Member of the Illinois House of Representatives from the 79th district
- In office December 1, 2003 – January 9, 2013
- Preceded by: John Philip Novak
- Succeeded by: Kate Cloonen

Personal details
- Born: September 20, 1955 (age 70)
- Party: Democratic
- Profession: IBEW Electrician

= Lisa M. Dugan =

American politician

Lisa M. Dugan is a former Democratic member of the Illinois House of Representatives who represented the 79th District from January 2003 until January 2013. The district she represented included all or parts of Monee, Peotone, Manteno, Grant Park, Bradley, Kankakee, Aroma Park, St. Anne, Hopkins Park, Papineau, Martinton and Donovan.

==Early life and career==
Dugan is an electrician by trade and currently a member of IBEW Local 176. A lifelong volunteer in the community, she has served on over fifty volunteer boards, and served as President of the Bradley-Bourbonnais Chamber of Commerce from 1998 to 2003.

==State representative==
Incumbent Democrat Phil Novak of the 79th district was appointed chairman of the Illinois Pollution Control Board. Novak resigned effective December 1, 2003. The Democratic Representative Committee of the 79th Representative District appointed Dugan to fill the vacancy. She was sworn into office on December 1, 2003.

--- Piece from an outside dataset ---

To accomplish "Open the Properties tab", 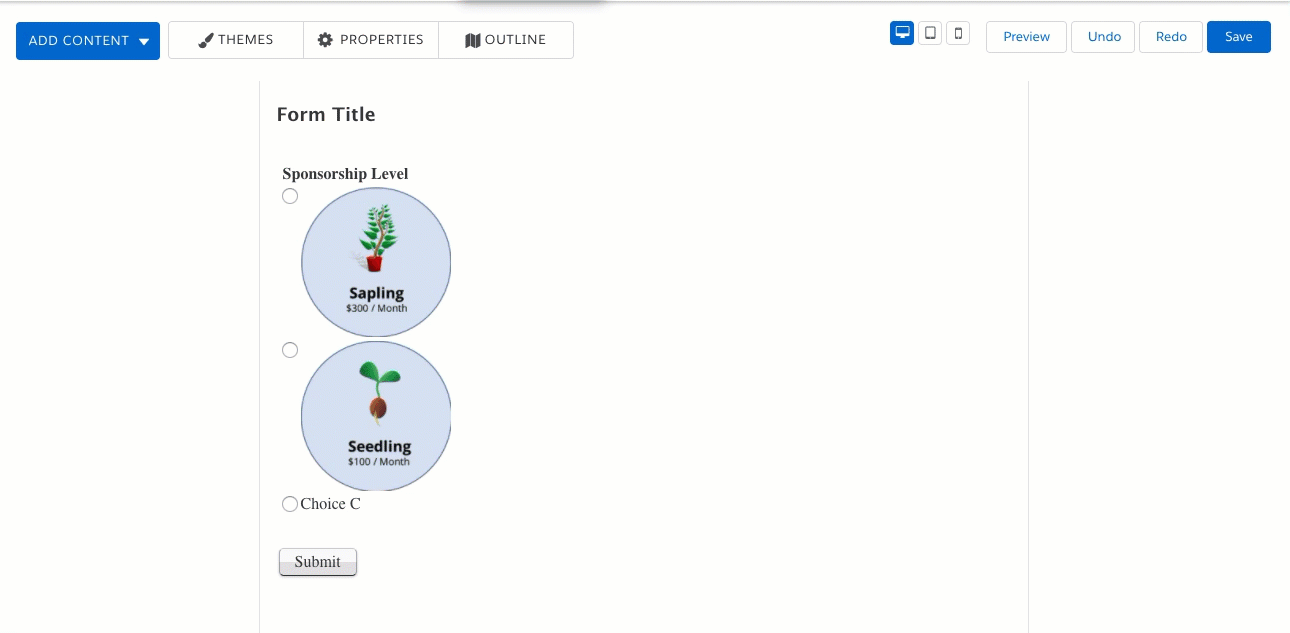I will tap(371, 40).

In the 97th General Assembly she was appointed to serve as the Chairperson of the House Agriculture & Conservation committee. Her committee assignments include Elementary & Secondary Education, State Government Administration (Vice-Chairperson), Health Care Availability Access, Veterans' Affairs, Tourism & Conventions and the Appropriations committee for Human Services.

Her associated Senator for a time was Toi Hutchinson, whom Dugan endorsed in the 2013 special election to succeed Jesse Jackson, Jr. as the representative from Illinois's 2nd congressional district.